- What the exercise asks -
Pictures are not part of the copy; repeat everything else in the records exactly.

--------

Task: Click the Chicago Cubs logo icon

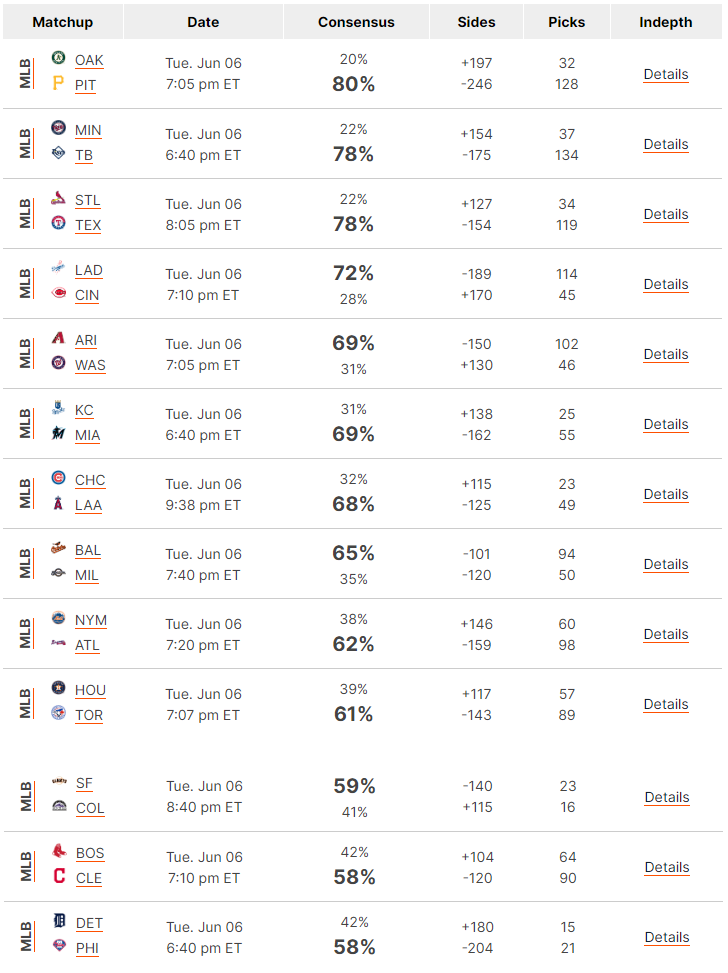Action: click(x=58, y=479)

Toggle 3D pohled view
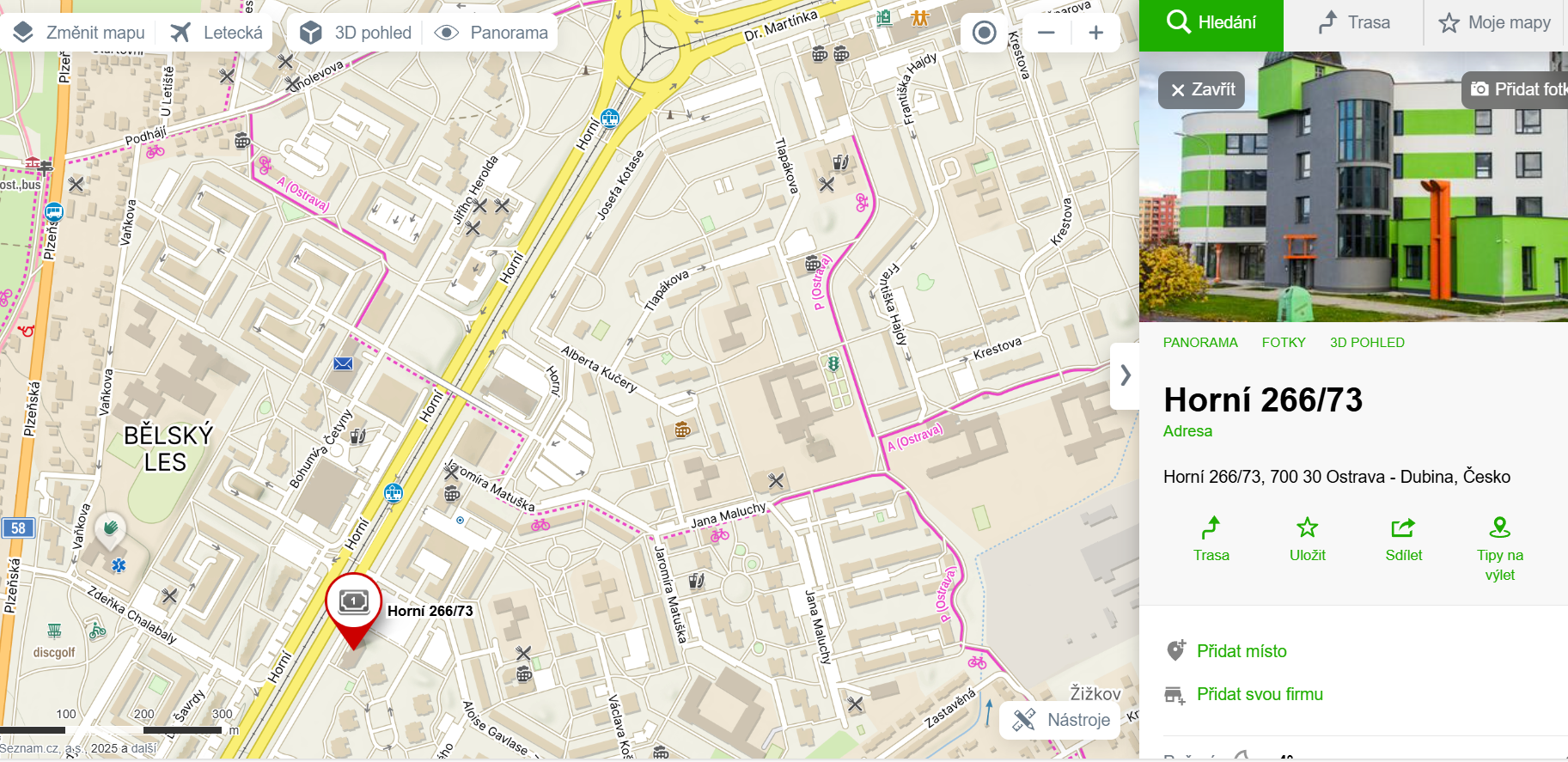coord(356,33)
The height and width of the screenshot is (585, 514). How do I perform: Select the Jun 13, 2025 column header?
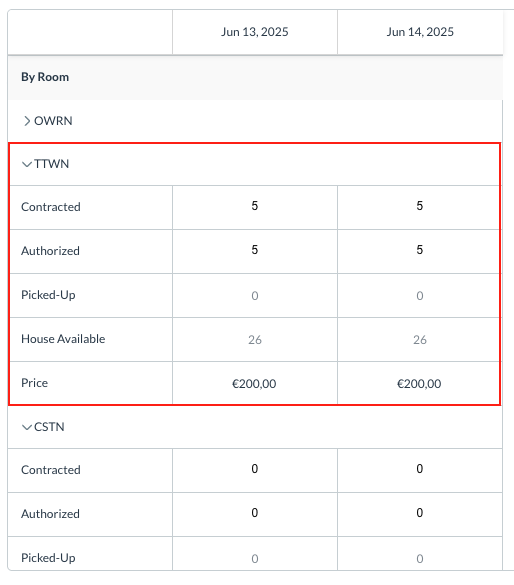(x=255, y=32)
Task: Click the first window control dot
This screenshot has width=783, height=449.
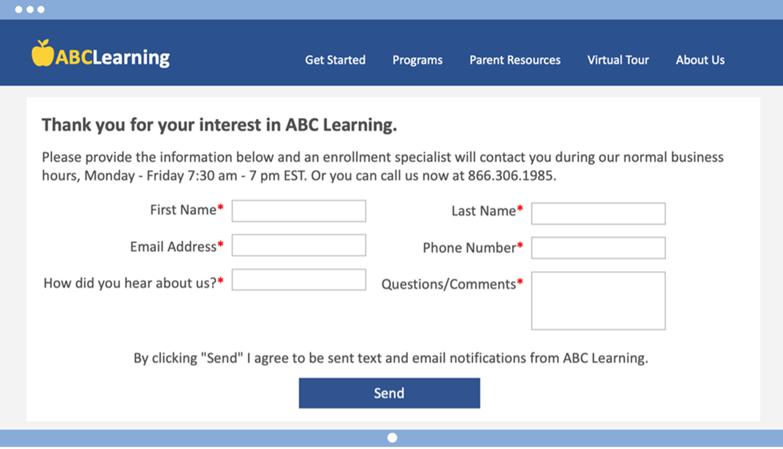Action: 18,9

--------

- Completed task -
Task: Click the Chicago Cubs logo icon

Action: click(x=58, y=479)

Toggle 3D pohled view
coord(356,33)
The height and width of the screenshot is (585, 514). How do I perform: Select the Jun 13, 2025 column header?
(x=255, y=32)
Task: Click the first window control dot
This screenshot has width=783, height=449.
Action: 18,9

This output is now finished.